See You In Seven Days
In April 1969, my wife and I loaded the "Duckling," our little 21' Starcraft aluminum mini-cruiser with a 110 I/O, and headed south to Marathon, Florida and the Florida Keys. We were ready to tackle the Intra-Coastal Waterway, ready for the 1,400 miles north to our Kent Island Marina, Chesapeake Bay.
We spent several days cruising the Florida Bay and under the Seven Mile Bridge at Marathon, into the Atlantic. Then we awaited a calm day to head over Florida Bay to Cape Sable and the Gulf of Mexico, and start north. While waiting, we had a boatyard in Marathon enlarge our gas tank and add an extra battery. We wanted good weather and calm winds for the trip across the bay and up the gulf. We had learned the hard way the previous year that the Duckling was a poor performer in rough water.
We cast off finally, and took a due north magnetic heading to Cape Sable, the southernmost part of mainland Florida, and the Gulf of Mexico. We raised the Cape Sable light and continued up the Gulf shore to Fort Myers Beach. We ran east up the Calooshatchee river and canal, to Clewiston, the entrance to the route across Lake Okeechobee.

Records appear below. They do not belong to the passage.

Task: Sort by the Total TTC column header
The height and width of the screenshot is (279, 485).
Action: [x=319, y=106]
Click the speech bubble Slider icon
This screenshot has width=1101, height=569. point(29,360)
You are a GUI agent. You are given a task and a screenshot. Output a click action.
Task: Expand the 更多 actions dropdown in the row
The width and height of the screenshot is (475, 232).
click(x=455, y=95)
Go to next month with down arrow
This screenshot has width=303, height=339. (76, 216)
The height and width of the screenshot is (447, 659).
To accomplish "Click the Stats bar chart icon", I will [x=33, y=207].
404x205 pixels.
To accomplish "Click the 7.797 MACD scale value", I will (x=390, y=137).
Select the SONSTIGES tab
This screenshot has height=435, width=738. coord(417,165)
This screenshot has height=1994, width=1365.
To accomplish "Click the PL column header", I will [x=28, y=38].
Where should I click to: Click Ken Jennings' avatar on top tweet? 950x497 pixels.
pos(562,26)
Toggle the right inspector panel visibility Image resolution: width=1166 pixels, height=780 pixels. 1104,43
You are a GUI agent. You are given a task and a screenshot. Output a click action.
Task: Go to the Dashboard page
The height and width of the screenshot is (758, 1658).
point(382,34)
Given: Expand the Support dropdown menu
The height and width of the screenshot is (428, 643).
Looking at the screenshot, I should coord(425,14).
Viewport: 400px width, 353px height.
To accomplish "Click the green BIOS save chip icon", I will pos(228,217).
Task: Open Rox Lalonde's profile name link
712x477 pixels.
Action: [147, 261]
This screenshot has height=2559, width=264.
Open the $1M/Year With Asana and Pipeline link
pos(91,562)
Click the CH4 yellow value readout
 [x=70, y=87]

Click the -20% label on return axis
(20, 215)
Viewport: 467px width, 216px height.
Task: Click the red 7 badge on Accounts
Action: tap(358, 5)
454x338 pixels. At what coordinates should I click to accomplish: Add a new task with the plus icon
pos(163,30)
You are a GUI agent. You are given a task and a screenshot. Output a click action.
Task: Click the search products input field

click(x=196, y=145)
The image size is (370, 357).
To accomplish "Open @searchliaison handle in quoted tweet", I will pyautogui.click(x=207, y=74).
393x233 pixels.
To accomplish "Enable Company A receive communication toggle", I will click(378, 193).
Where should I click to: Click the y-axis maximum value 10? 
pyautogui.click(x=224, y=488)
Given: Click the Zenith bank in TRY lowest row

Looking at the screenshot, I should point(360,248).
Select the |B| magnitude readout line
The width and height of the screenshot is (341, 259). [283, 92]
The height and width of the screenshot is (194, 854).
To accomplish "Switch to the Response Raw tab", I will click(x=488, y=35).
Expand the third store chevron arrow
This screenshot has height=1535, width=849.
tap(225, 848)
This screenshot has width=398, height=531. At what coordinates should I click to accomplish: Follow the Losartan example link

The good weather had held, and the two day trip was uneventful, except for a broken rib and mangled tongue sustained at Clewiston when I fell between the dock and the boat, banging my ribs and chin against the Duckling’s gunwale.
Crossing Lake Okeechobee, entering the St. Lucie canal and river, we arrived at Stuart, Florida for the trip up the Intercoastal. With ribs hurting, especially when I had to lift the cooler, empty the water and put in a new 50-pound block of ice, we enjoyed the following days running up Florida, Georgia and most of South Carolina. The weather stayed fine.
We got almost through South Carolina, where we crossed the mouth of the Pee Dee River, intending to run up the river to Georgetown to spend the night, when we ran out of gas. Setting the anchor, I tried calling the Coast Guard on the ship to shore radio. Got no reply. But the captain of a fishing boat answered, asked my problem, reported the fishing was bad and that his guests were getting tired. He was coming in the inlet in about an hour and would tow us to Georgetown.
He asked if we were all right, in no danger and apologized for an hour’s delay to give us a tow. I glibly replied we were fine, thoroughly safe, had plenty of food, and enough beer to last a week. To which he replied he would then “See us in seven days”!
My heart stopped racing when he arrived on “Nauti-Gal,” a 40' sport fisherman, about an hour later, threw us a line and towed us to a marina in Georgetown. He would accept no money, but gave me a stern lecture about using some common sense when boating. Had he not been where he was and when he was, on a not very traveled area of the waterway, it might have been a long, long wait.